FICTION'S RED THREAD (AND THE MINOTAURS WITHIN)
Fiction cannot survive on tyranny or collaboration alone. Down that path await our minotaurs.
It is a strange balance, fiction. On the one hand, fiction like all art, demands a force of will, of vision, a lonely autotelic devotion that easily becomes tyrannical — but fiction also thrives on collaboration with other voices, with the outside, which can just as easily dilute what makes the work unique, flatten what makes it powerful.
The tyranny within is not always obvious until the writer is forced to accommodate external voices that do not agree with their plan (for the book or their careers). Similarly, the collaborative aspect is not always obvious — sometimes it’s just between the writer and whatever books / narratives are guiding them through the minotaured confusions that must be overcome to complete their task. Sometimes the collaboration is more explicit — a reader or an editor.
These strands — the tyranny and the collaboration — are ever in tension. The tyrant writer will never succeed because in their impenetrability and self-absorbed incuriosity they refuse to accommodate useful input that contradicts or unsettles their dominion. Same for those over-collaborators who cede too much power to the outside, who let the outside compromise what’s vital about their vision.
Managing the tension between tyranny and collaboration is one of the defining tasks of the writer, who like the farmer, must master a thousand jobs.
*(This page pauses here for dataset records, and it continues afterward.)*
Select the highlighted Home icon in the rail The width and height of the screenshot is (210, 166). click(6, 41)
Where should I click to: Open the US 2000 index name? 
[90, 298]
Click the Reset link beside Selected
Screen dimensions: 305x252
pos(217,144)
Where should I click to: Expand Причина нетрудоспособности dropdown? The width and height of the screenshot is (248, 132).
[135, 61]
We writers need to be stubborn and self-possessed enough to accomplish our hard task, and also curious and permeably spontaneous enough to incorporate counter-currents, to be in conversation, and include it in our work.
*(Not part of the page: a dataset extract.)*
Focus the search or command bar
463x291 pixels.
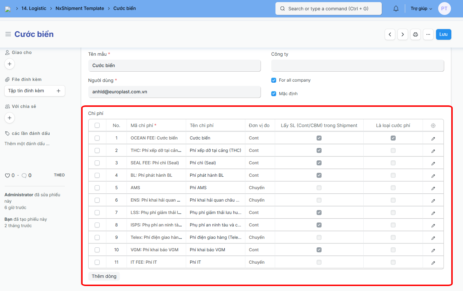(x=328, y=9)
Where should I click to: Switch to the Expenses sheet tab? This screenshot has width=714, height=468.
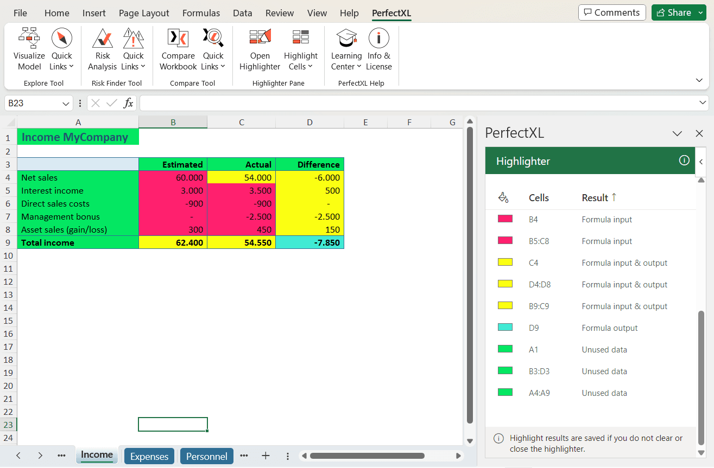149,456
Fiction cannot survive on tyranny or collaboration alone. Down that path await our minotaurs.
The writer’s job is by necessity contradictory: to be the only one speaking and at the same time to seek and include voices that both strengthen the fiction and undermine the writer’s (and often the fiction’s) authority / tyranny.
I view tyranny and collaboration as the braided red thread that will lead us through the labyrinth. Pull on one strand too strongly and the thread snaps — hold either of these too loosely and the thread will slip from our grasp.
We don’t always get this right. Sometimes we are mazed at the page level; sometimes at the story / chapter level; sometimes at the book level. Sometimes it’s the tyrant that leads us astray; sometimes it’s the outside that dead-ends us. Sometimes it’s a chimeric combination.
Nothing will help us more in the labyrinth of the work like understanding our relationship to each of these strands and crucially which strand we favor, are vulnerable to. After all, very few of us are perfectly symmetrical in our forms or talents. Both strands can cause trouble for us depending on the moment and the task, but usually there’s a a side we favor or, perhaps more accurately, that favors us.
To know our relationship to these strands — to understand which we favor and why is essential to getting through the labyrinth. The better we comprehend this dynamic tension within ourselves, the more consistently we reckon with it, the easier the work becomes. Sometimes we solve this tension at an unconscious level and sometimes if you’re like me you address it more overtly, by being curious about and addressing the strand within that’s hypertonic or the one that’s hypotonic, the strand that you cling to too loosely or that is wrapped impossibly tight about you and your art.
Personally, I wrestle always with my cibaeño father, who never listened to anyone, a dictator in training who placed his pistol on the table during dinner, and with my sureña mother who seemed to believe that nothing she could do would change her fate. I wrestle always with my own doubts and resignations and self-recriminations. These are my minotaurs, and despite what the legends tell us minotaurs are not here to be escaped or slain but to be understood and ultimately quieted so that you can focus on following the red string of your art to whatever it is you need to write.
Tyranny. Which is fear-based. So little agency as a woman growing up in a fundamentalist culture that I tend to self-protectively bar the doors. I like this idea very much, finding the right tension between threads.
Very good post. The tyrant in my writing world is not so much my ego, but my copy editor, who refuses to do her job (punctuation, grammar, syntax) unless the story grabs her. When the tyrant in me rears his head, an undercurrent of collaboration surfaces that only I see.